Researchers from the University of Cambridge have observed a ‘U-shaped’ impact of robots on profits—a pattern where profit margins initially decline but eventually recover and rise.
The study analyzed industry data spanning from 1995 to 2017 in the UK and 24 other European countries. The findings indicate that robots have a negative effect on profit margins when their adoption is at low levels. However, as the level of robot adoption increases, they begin to contribute positively to profits.
Mixed results
The U-shaped phenomenon is attributed to the interplay between cost reduction, process development, and product innovation. Companies often embrace robotic technologies initially to cut costs through process innovation.
However, this approach can be easily replicated by competitors, leading to a focus on competitive positioning rather than product development during the early stages of robot adoption. As robot integration becomes more extensive within a company’s operations, they are increasingly leveraged to generate revenue through the innovation of new products.

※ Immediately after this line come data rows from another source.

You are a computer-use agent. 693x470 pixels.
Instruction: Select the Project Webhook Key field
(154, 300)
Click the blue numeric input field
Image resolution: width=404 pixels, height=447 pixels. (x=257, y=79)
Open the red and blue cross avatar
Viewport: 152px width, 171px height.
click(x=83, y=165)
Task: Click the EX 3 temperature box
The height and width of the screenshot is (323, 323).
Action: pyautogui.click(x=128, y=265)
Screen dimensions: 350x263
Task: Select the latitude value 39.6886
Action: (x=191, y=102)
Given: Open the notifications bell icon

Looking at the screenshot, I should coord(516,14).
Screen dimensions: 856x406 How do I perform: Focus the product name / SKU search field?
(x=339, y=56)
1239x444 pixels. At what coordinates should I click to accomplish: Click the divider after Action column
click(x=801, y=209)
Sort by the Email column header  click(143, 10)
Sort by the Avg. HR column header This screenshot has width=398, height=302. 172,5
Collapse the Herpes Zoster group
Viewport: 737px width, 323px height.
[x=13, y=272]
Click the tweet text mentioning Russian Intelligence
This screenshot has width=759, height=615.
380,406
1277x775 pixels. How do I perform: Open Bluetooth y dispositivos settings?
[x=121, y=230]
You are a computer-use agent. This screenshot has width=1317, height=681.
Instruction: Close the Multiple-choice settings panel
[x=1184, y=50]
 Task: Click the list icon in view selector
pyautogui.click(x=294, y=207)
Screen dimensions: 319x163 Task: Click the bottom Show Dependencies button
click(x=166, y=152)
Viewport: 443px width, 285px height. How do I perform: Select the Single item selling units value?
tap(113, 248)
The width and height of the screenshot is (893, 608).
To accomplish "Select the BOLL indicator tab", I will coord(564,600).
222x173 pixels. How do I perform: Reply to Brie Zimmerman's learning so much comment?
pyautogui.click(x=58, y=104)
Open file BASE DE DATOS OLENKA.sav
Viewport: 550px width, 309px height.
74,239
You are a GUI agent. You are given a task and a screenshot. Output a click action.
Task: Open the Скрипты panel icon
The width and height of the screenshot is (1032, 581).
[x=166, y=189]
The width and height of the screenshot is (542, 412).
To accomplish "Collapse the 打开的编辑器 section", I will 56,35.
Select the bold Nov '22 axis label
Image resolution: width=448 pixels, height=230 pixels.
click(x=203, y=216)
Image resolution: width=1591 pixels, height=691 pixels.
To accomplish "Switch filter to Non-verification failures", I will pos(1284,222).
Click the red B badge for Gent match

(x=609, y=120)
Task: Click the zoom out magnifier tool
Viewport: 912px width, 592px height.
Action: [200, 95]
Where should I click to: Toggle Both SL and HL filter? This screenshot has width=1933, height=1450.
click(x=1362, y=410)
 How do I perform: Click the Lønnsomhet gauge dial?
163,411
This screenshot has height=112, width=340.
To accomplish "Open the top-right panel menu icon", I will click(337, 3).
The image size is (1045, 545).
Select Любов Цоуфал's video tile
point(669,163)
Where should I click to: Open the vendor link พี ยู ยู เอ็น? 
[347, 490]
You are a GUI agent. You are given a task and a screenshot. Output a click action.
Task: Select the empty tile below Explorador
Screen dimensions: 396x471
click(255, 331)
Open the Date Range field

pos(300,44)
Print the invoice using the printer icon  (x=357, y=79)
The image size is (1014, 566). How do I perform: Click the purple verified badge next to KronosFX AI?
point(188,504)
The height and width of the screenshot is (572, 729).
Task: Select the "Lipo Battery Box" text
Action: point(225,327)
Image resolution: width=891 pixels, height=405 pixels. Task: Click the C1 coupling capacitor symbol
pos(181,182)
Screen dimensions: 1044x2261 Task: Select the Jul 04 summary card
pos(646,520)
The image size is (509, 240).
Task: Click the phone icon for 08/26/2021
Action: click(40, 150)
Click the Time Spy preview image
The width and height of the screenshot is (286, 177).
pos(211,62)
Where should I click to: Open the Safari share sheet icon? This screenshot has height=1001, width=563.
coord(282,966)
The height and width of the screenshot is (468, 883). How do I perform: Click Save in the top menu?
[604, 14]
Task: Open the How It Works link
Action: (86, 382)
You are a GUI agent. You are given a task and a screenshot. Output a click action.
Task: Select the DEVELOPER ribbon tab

In essence, businesses employing robots tend to prioritize streamlining their processes in the early stages before pivoting their attention to product innovation. This strategic shift allows them to gain a competitive advantage by differentiating themselves from their rivals in the market.
Improving processes
“We wanted to know whether companies were using robots to improve processes within the firm, rather than improve the whole business model,” the researchers explain. “Profit margin can be a useful way to analyze this.”
The study delved into industry-level data encompassing 25 EU countries, including the UK during its membership, spanning the years from 1995 to 2017. Although the data did not offer a granular view of individual companies, it did cover entire sectors, with a particular focus on manufacturing, where robotic technology finds widespread application.
Subsequently, the researchers acquired robotics data from the International Federation of Robotics (IFR) database. Through a comparative analysis of these two datasets, they gleaned insights into the impact of robotics on profit margins at a country level.
“Initially, firms are adopting robots to create a competitive advantage by lowering costs,” the authors explain. “But process innovation is cheap to copy, and competitors will also adopt robots if it helps them make their products more cheaply. This then starts to squeeze margins and reduce profit margin.”
According to the researchers, expediting the path to profitability on the U-shaped curve necessitates a simultaneous adaptation of the business model alongside the integration of robots. The realization of the full potential of robotics to facilitate profit generation and the development of innovative products for companies occurs only when these robots become seamlessly incorporated into the overall business model.